A substantial section of the exhibition is devoted to disability, presented not as absence but as variation. Mannequins based on individuals including Aimee Mullins and Sinéad Burke introduce garments that integrate prosthetics and adaptive design. In one instance, prosthetic limbs are fashioned as sculptural boots, blurring distinctions between function and ornament. Another display reworks a trench coat to suit a different physical scale, highlighting how design can adapt to diverse needs.
The exhibition also considers less visible conditions. A coat by Nadia Pinkney, inspired by familial experiences with Alzheimer’s, incorporates patterns derived from brain scans, offering a material interpretation of memory and loss. Paired with artworks influenced by similar experiences, it extends the conversation beyond the immediately visible.

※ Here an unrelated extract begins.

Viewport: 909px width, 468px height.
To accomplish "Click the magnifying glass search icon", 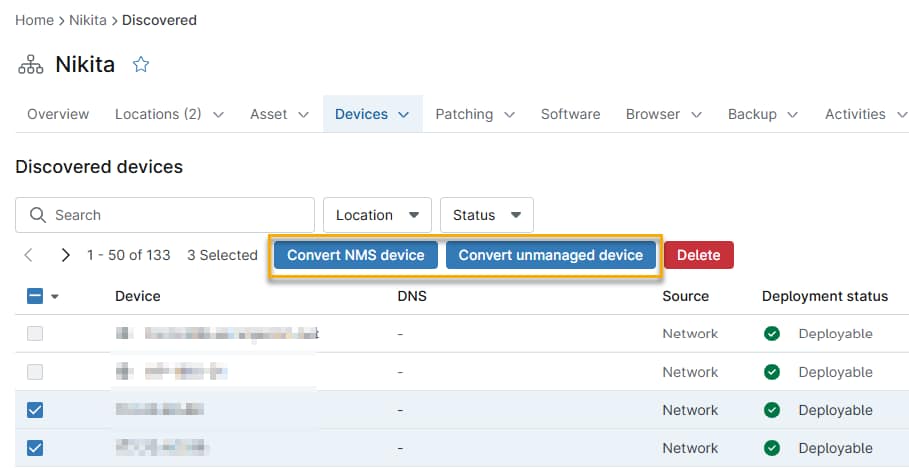I will (39, 215).
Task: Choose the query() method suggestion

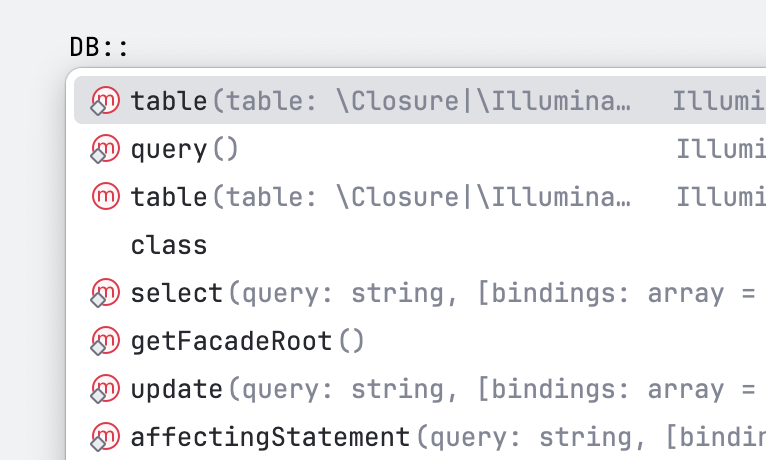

The second main gallery shifts focus from diversity to shared human conditions — ageing, mortality and the body’s internal processes. Ageing is reframed as a form of sophistication rather than decline, while other displays explore the physicality of the body in more visceral ways.
By bringing together fashion and art, Costume Art proposes that both mediums shape how bodies are seen and understood. In doing so, it raises a broader question about representation — not only who has been visible, but how that visibility has been constructed over time.